Markforged, Leader in Additive Manufacturing, to Become Publicly Listed Through Merger With one

Goldman Sachs & Co. LLC is serving as exclusive financial advisor to one and Cadwalader, Wickersham & Taft LLP is serving as legal counsel.

Citigroup Global Markets Inc. and Goldman Sachs & Co. LLC are serving as co-placement agents on the PIPE.

Investor Webcast Information
In connection with this announcement, management of Markforged and one will host an investor webcast to discuss the transaction on Wednesday, February 24, 2021 at 8:00 a.m. EST. The webcast can be accessed here. For those who wish to participate by telephone, please dial 1-877-407-9039 (U.S.) or 1-201-689-8470 (International) and reference the Conference ID 13716849. The conference call will be accompanied by a detailed investor presentation. A copy of the investor presentation can be found by accessing https://investors.markforged.com.

About Markforged
Markforged transforms manufacturing with 3D metal and continuous carbon fiber printers capable of producing parts tough enough for the factory floor. Engineers, designers, and manufacturing professionals all over the world rely on Markforged metal and composite printers for tooling, fixtures, functional prototyping, and high-value end-use production. Founded in 2013 and based in Watertown, MA, Markforged has more than 250 employees globally, with $137 million in both strategic and venture capital. Markforged was recently recognized by Forbes in the Next Billion-Dollar Startups list, and listed as the #2 fastest-growing hardware company in the US in the 2019 Deloitte Fast 500. To learn more about Markforged, please visit https://markforged.com.

About one
one is a special purpose acquisition company sponsored by A* formed for the purpose of effecting a business combination with one or more businesses in the innovation economy. one completed its initial public offering in August 2020 raising $215 million in cash proceeds. A* was founded and is led by technology industry veteran Kevin Hartz. To learn more about one, please visit https://www.a-star.co/.
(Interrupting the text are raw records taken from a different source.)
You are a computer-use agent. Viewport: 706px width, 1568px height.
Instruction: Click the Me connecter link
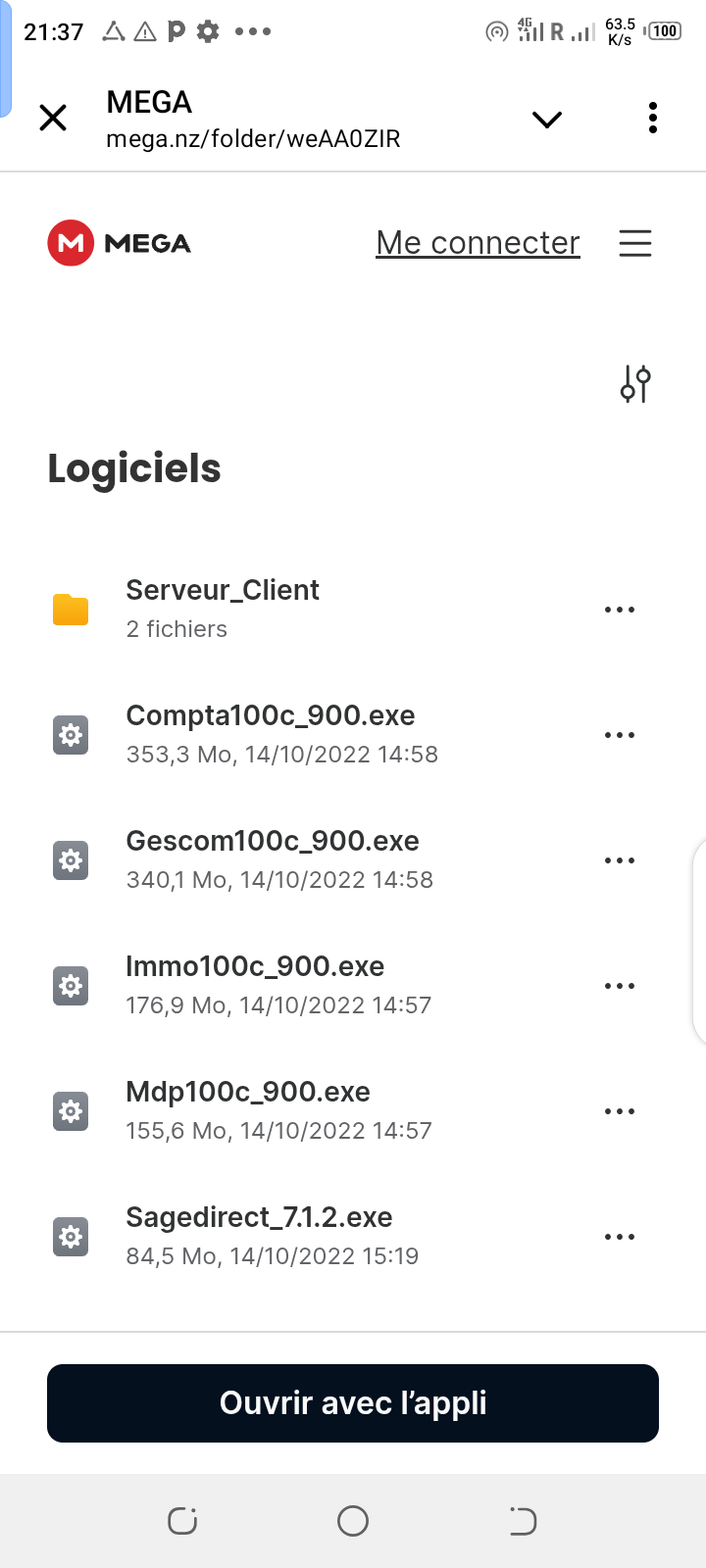click(x=479, y=243)
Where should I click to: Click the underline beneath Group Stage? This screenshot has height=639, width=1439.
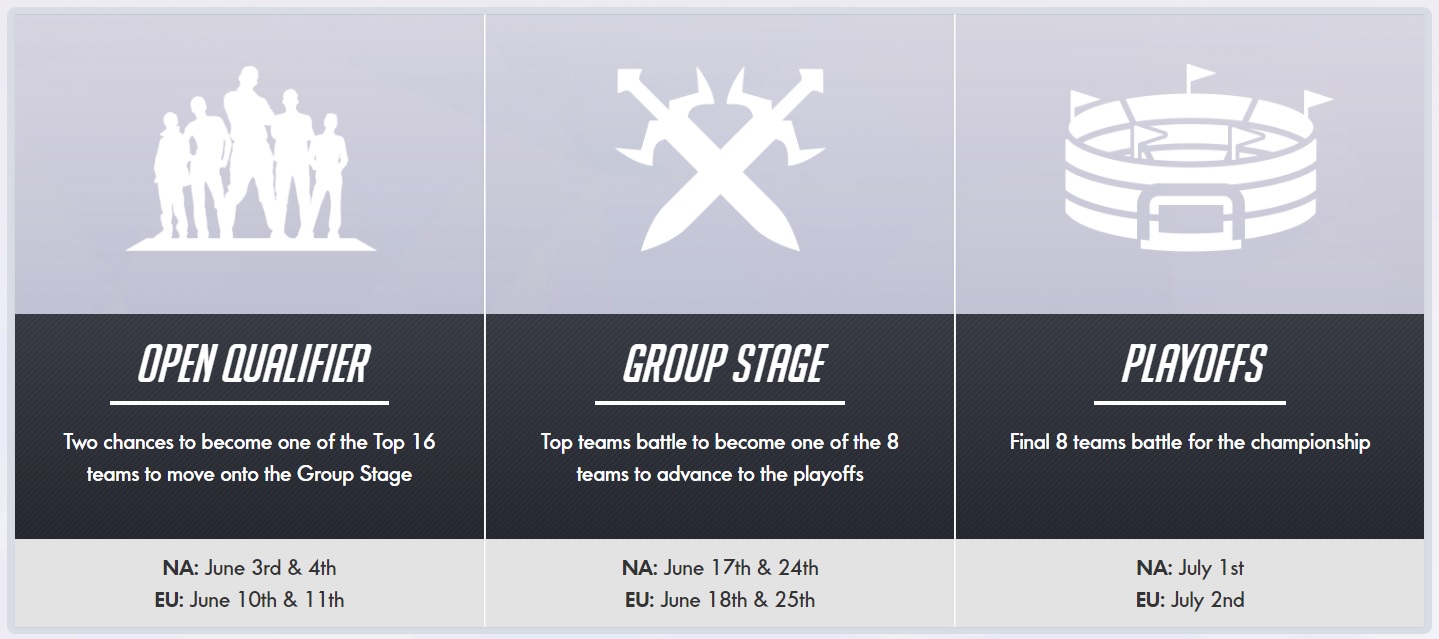pos(720,403)
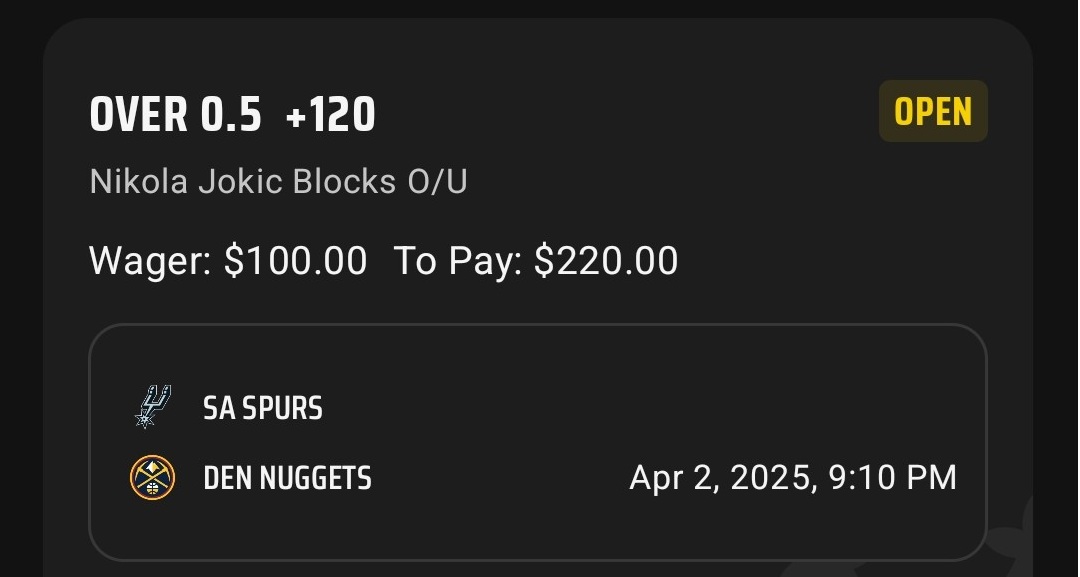Expand the SA Spurs vs Nuggets matchup card

pyautogui.click(x=540, y=442)
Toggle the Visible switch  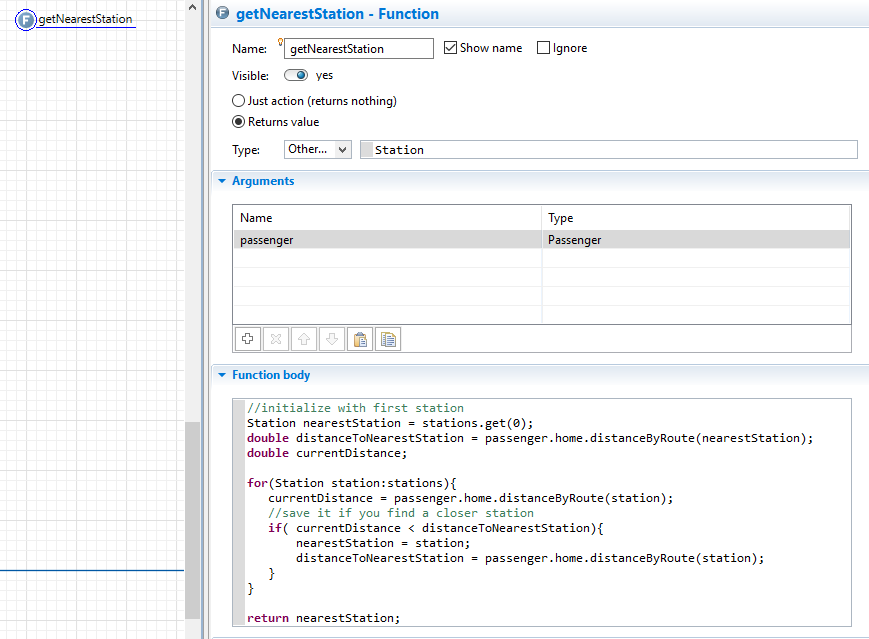(x=296, y=75)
Important Information and Where to Find It
A full description of the terms of the transaction will be provided in a registration statement on Form S-4 to be filed with the SEC by one that will include a prospectus with respect to the combined company’s securities to be issued in connection with the business combination and a proxy statement with respect to the shareholder meeting of one to vote on the business combination. one urges its investors, shareholders and other interested persons to read, when available, the preliminary proxy statement/ prospectus as well as other documents filed with the SEC because these documents will contain important information about one, Markforged and the transaction. After the registration statement is declared effective, the definitive proxy statement/prospectus to be included in the registration statement will be mailed to shareholders of one as of a record date to be established for voting on the proposed business combination. Once available, shareholders will also be able to obtain a copy of the S-4, including the proxy statement/prospectus, and other documents filed with the SEC without charge, by directing a request to: one, 16 Funston Avenue, Suite A, The Presidio of San Francisco, San Francisco, California 94129, Attention: Secretary. The preliminary and definitive proxy statement/prospectus to be included in the registration statement, once available, can also be obtained, without charge, at the SEC’s website ( www.sec.gov).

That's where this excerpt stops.